Jazz is finally represented by notes on paper as well. Many standard pieces were published in "stock" arrangements, sets of parts for bands to play. The Library has a wide if somewhat haphazard selection of such "stocks," not all of which were deposited for copyright. With them your band can attempt such standards as Jelly Roll Morton's "Milenburg Joys," King Oliver's "Sugar Foot Stomp," Earl Hines's "Salt Peanuts," and a whole bunch of Basie, ranging alphabetically from "Aces and Faces" to "Wiggle Woogie," and including such standards as "One O'clock Jump." Combo players can try their hand at Lionel Hampton's "Hamp's Boogie Woogie" or Charlie Parker's "Scrapple from the Apple: featuring the original Charlie Parker Alto Sax Solo."

More and more as the century wore on, black composers wrote for the concert hall. The Music Division has manuscripts of music by the pioneers of this group, including the seminal Afro-American Symphony of William Grant Still. (It also has Still's letters to the dedicatee of the symphony, Irving Schwerké) It has the manuscript of the "Rhapsodie Negre" of Florence Price, the first black woman to write a symphony performed by a major orchestra: the Music Division's photostat of Price's piano sonata, deposited for copyright, is the only known copy of this piece, which is now becoming something of a repertory work for pianists interested in African-American music. The Music Division also holds a large number of manuscripts of Ulysses Kay, and manuscripts of representative recent composers such as David Baker and Jeffrey Mumford.

As black composers made a bid for entry into the mainstream of American concert life, so did black performers.
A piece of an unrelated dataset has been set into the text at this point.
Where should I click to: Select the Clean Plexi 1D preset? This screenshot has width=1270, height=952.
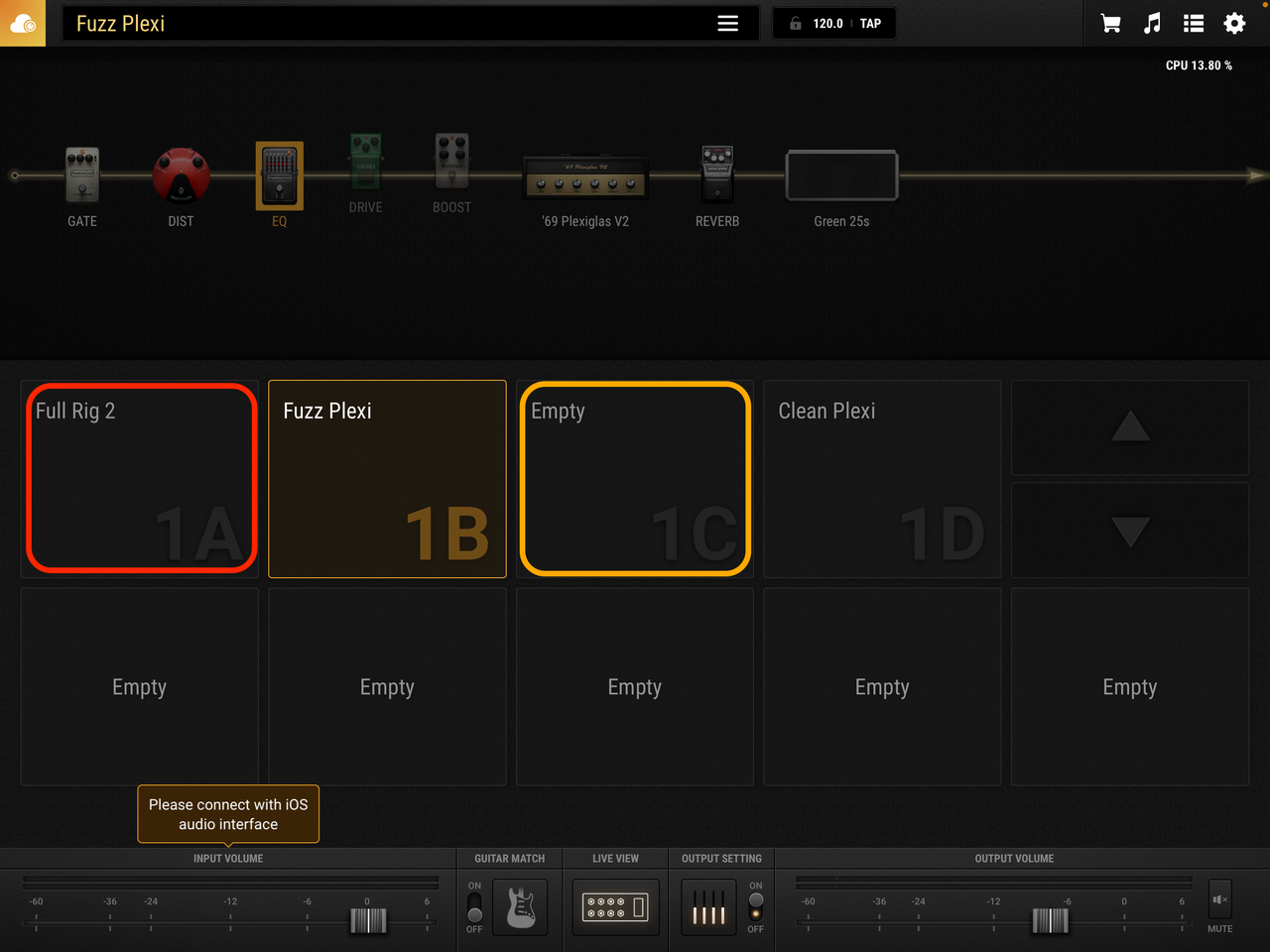pos(882,479)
One of the symbols of this movement was the National Negro Opera Company, active between 1943 and 1962. The Music Division has programs, photographs, and papers of the NNOC.
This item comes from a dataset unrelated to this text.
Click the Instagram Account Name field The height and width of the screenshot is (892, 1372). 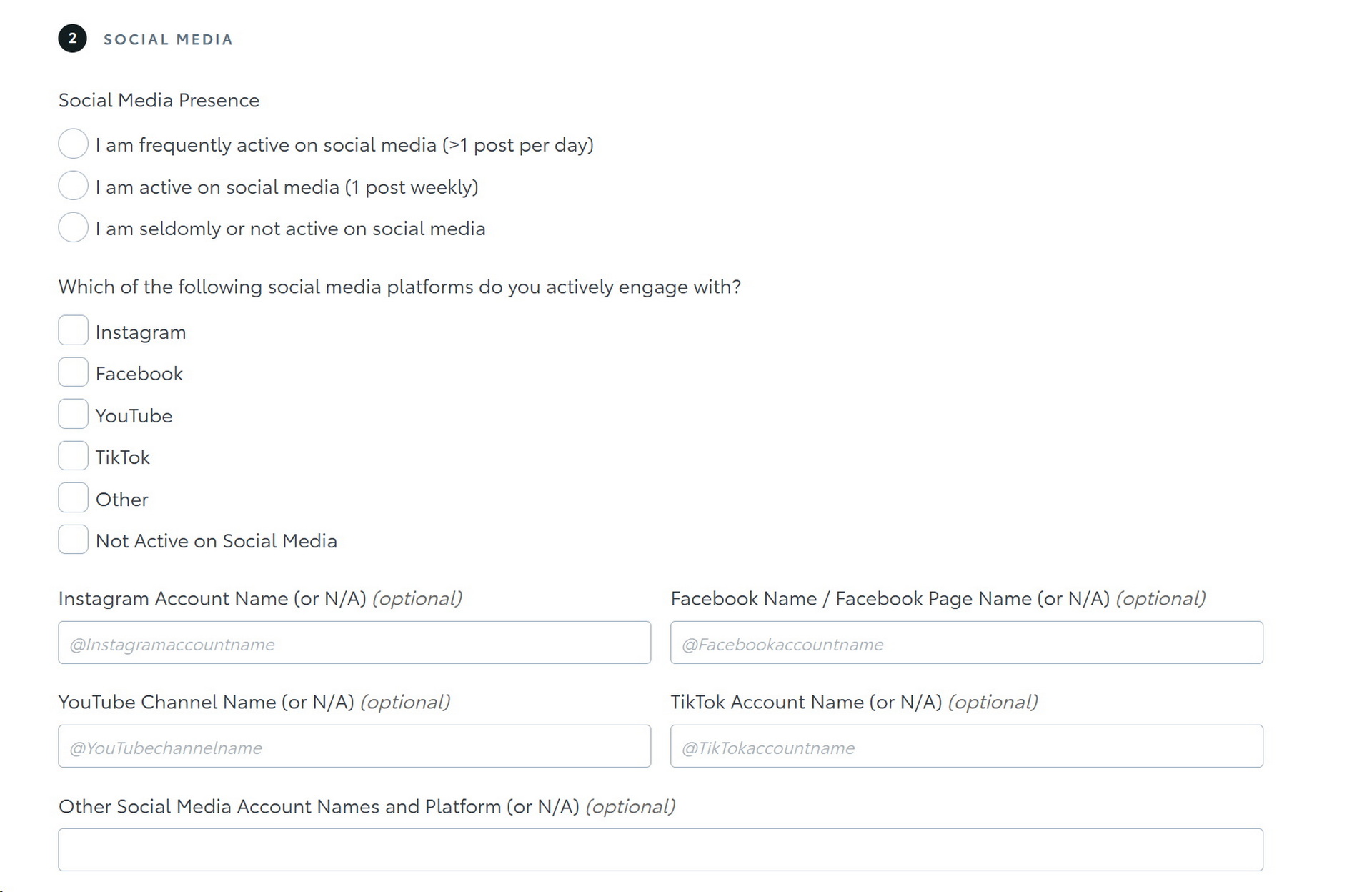[354, 643]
Thumbnail image of Duke Ellington performing at

the 

Hurricane Club in New York Duke Ellington performing at the Hurricane Club in New York. Ellington is stopping his ears in order to hear the band more clearly above the ambient noise of the club. (Prints and Photographs Division) (Photograph by Gordon Parks)


A new kind of black sacred music, usually called "gospel" (as is another kind of music most often done by white performers), developed in the twentieth century. During its early years it was little-recorded, and songs in this style spread largely through printed copies. The Library of Congress is the only major music library to have an important collection of the early publications of such pioneering gospel companies as Martin & Akers. It has copies of the original editions of such gospel standards as "99 1/2 Won't Do," "God Specializes," "Take Your Burden to the Lord and Leave It There," and that arch-symbol of gospel, "Take My Hand, Precious Lord."

As other ethnic strains in American popular music become of interest, other sections of the Music Division's collections will be reappraised: Yiddish theater music published on the East Side of New York; Czech polkas published in Chicago; Italian band music published in Brooklyn; German male-chorus (Männerchor) music published in the Midwest; Latin-American popular music published right by Tin Pan Alley; the music of the village-green band published (and in manuscript) from New England to Oskaloosa, Iowa. If it was a music which people enjoyed enough to have it published, chances are it can be found in the Music Division.